If you're an aerospace thermal vacuum chamber wizard and read this... after you're down spitting out your coffee at the temerity of a C+ high school student putting together a TVAC in their garage, I'd love to hear how I can avoid some of the worst errors here.
Let me know what mistakes I'm making via the contact page. If you're in San Diego and want to see this thing, ping me and I'll give ya the tour!
Thanks so much for reading, and if you have something you want to test that'll go up higher than Uncle Rico can throw a football, hit me up.
Appendix 1 - GK TVAC Chamber Specs
Gristle King Thermal Vacuum Chamber (GK TVAC)
Chamber: 50.2 lbs Lid: 55.8 lbs
Lid (1" thick Al)
Lid Ports
- 7 x KF25
- 6 capped off
- one has a 4-way tee:
- in lid
- capped
- Wallace & Tiernan absolute pressure gauge reading mm mercury from 1-100, with a "not calibrated" sticker on it
- yellow knob with a 4-pin connector, labeled Varian ConvecTorr vacuum gauge, call 1-800-8-VARIAN"
- 1 x KF40
- 6 x 61 pin bayonet SEALTRON M83723/81H2461N 9623
- unknown pipe tapped in.

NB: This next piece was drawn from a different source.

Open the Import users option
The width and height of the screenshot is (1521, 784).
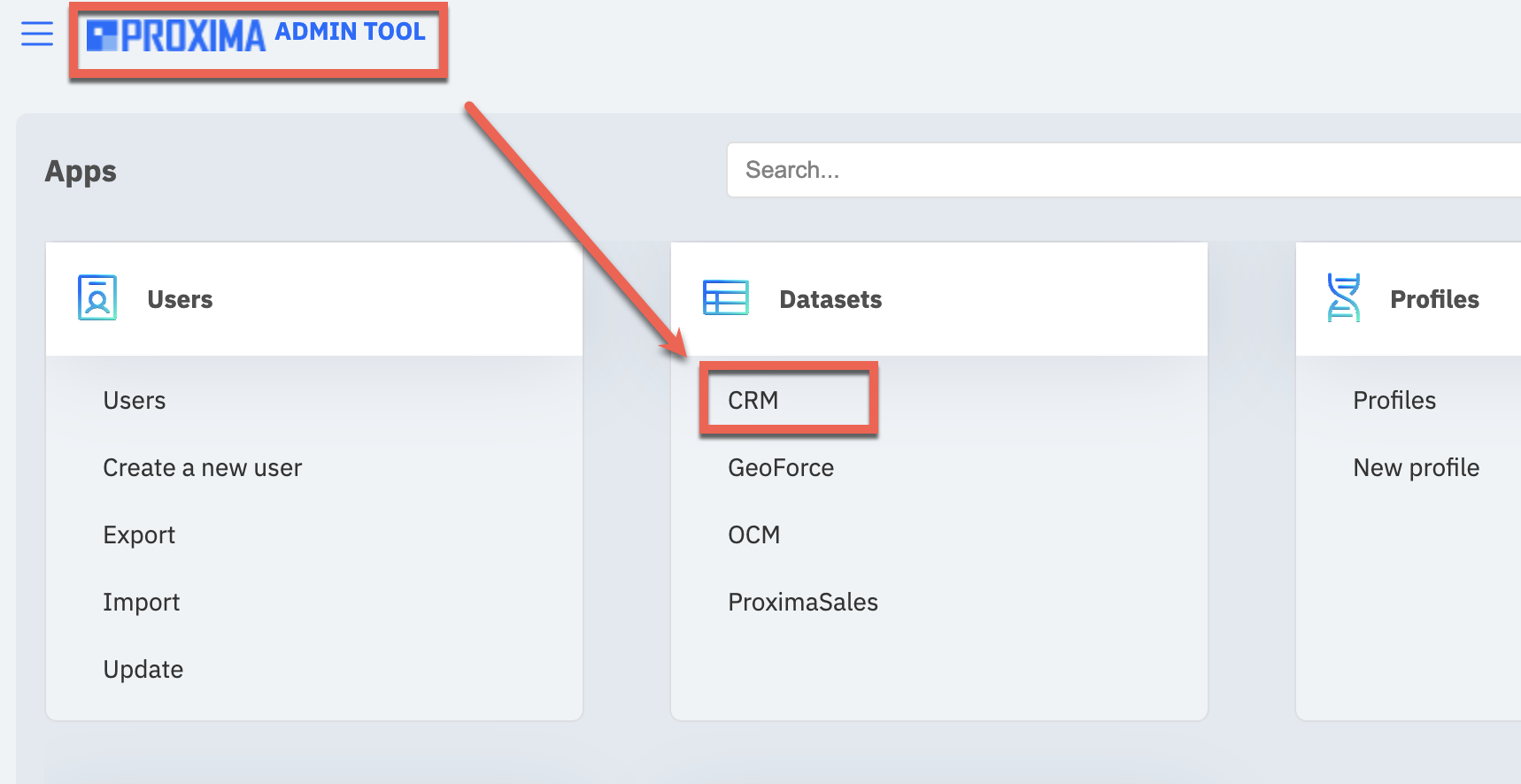pos(142,603)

Has a valve on it: Robbins Aviation Inc. INSG103-2P. VAC 3500 PSI. PAT 2994344. CAN 634960z. Looks like 1/4" NPT fittings.
Monitoring
- see 4-way tee above for absolute pressure gauge and convectron gauge
- 1 thermocouple taped on with metallic tape
The lid has 4 blind threaded holes for #6-32 screws, each hole approx 12 mm deep. They form a rectangle that is offset from center. The rectangle is 97 mm x 215 mm, sits 4 ⅝" in from the edge of the lid, and extends 3 cm past the center KF25 port.
Chamber (20.75" ID, ~15.5" high, approx 85 L)
1/8" thick aluminum Circular chamber with 12 securing bolts that screw in through the lid.
Chamber Ports
Port 1
- 8 1/16" OD port cover
- 8-bolt, ~29 cm CTC
- 6 1/8" ID port
- O-ring, black, and 3.1 mm thick
- O-ring groove ID 6 5/16"
- O-ring groove radial width: 4.5 mm
Port 2
- 4.5" / 115 mm OD port cover
- 102 mm CTC bolt pattern, 6 bolts
- outer flange diameter: 114.41 mm
- 62 mm ID port
- brown O-ring, 3.5 mm thick
- O-ring ID ~ 2 5/8"
- O-ring groove radial width: 4 mm
Port 3
- 4" OD 2-piece plate
- 9.78 mm thick; inner circle is a 3" plate, 6.41 mm thick; held in by a flange 59.64 mm wide
- 5/32" Allen-key bolts
- 6-bolt pattern
- ~88 mm CTC bolt pattern
- threaded port, ~50.29 mm ID, 37 mm deep
- bronze/brown O-ring, ~2.44 mm thick
- O-ring ID: 2.5"
- O-ring groove radial width: 3 mm
Port 4
- 2.25" diameter plate
- threaded for 4 bolts, 48 mm CTC, 9/16" Allen-key heads
- 2-piece port: outer ring is 2.25", inner port is 1" diameter, inner/insert plate is 1.5" diameter and 1/4" thick
- O-ring, 1.62 mm thick
- O-ring ID ~28.78 mm
- O-ring groove radial width: 2.13 mm
- ID: ~25.26 mm
External Chamber Heating
- 4 copper colored pads, ea 12" x 5", labeled "MINCO 0103 HK5516R20.4L12E", wired in parallel. 20.4 Ω per pad, and 20.4/4 ≈ 5.1 Ω total.